There is obviously a limit to CR: since we need to get enough nutrients to maintain our bodies, it is not possible to make a CR limited to, for example, one third of the normal rate to increase life expectancy by 300%. It seems that the optimal rate is two thirds of the diet that would be consumed freely.
Application of CR to humans
Numerous studies illustrate the potential of caloric restriction in humans. For example, populations living in Okinawa, Japan, are 40 times older than the northeastern regions and have very few serious illnesses before the age of 60. Apart from the essential difference in their diet, the main difference in their diet seems to be a lower caloric intake.
Extrapolating animal studies to humans, some researchers have estimated that our maximum lifespan could be increased from 120 years to 180 years with CR. Obviously this is only a potential and theoretical maximum human lifespan, and the authors believe that the technologies of Bridge 2 and Bridge 3 will significantly increase it.

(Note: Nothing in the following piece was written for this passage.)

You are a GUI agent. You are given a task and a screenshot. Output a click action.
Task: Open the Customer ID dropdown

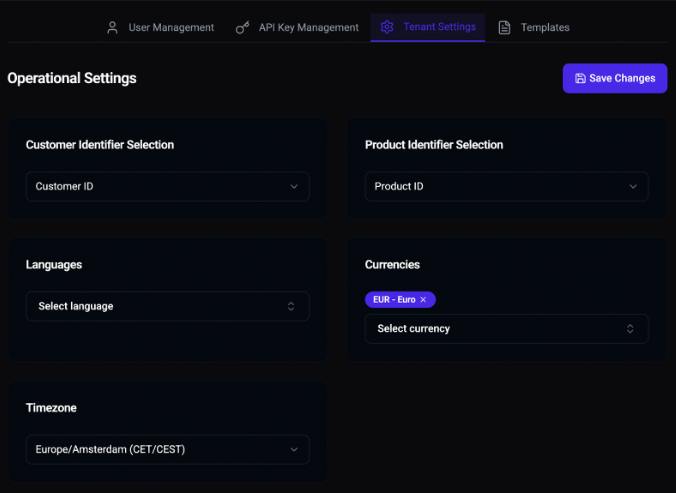(167, 186)

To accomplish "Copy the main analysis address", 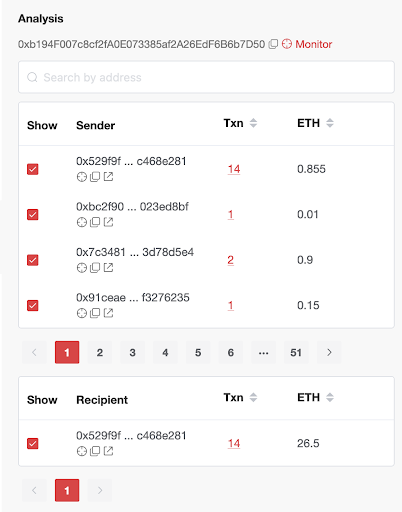I will coord(273,44).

The benefits of caloric restriction extend to our remaining life expectancy. So if you are 40 years old and have a remaining life expectancy of 40 years, you will only extend that remaining period. It is therefore preferable to start a CR as soon as possible.
The authors do not recommend a strict application of CR: the humans who follow it end up lean to the point of being emaciated. Instead, the authors recommend a moderate application of CR, following these recommendations:
- Consume a minimum of 24 calories per kg of optimal weight. Thus, a 75 kg man should consume at least 1800 calories per day approximately. Depending on your level of activity (sedentary, semi-active, active), use values 10 to 33% lower than those given in the diet tables.
- Bring your weight to 95% of your ideal weight.
- Choose foods with low caloric density. Eat low starch vegetables such as broccoli and zucchini instead of potatoes and rice.
- Think about fibre. Choose foods high in fiber, which have many health benefits as they lower cholesterol levels and reduce the risk of colon cancer. Most vegetables are high in fibre.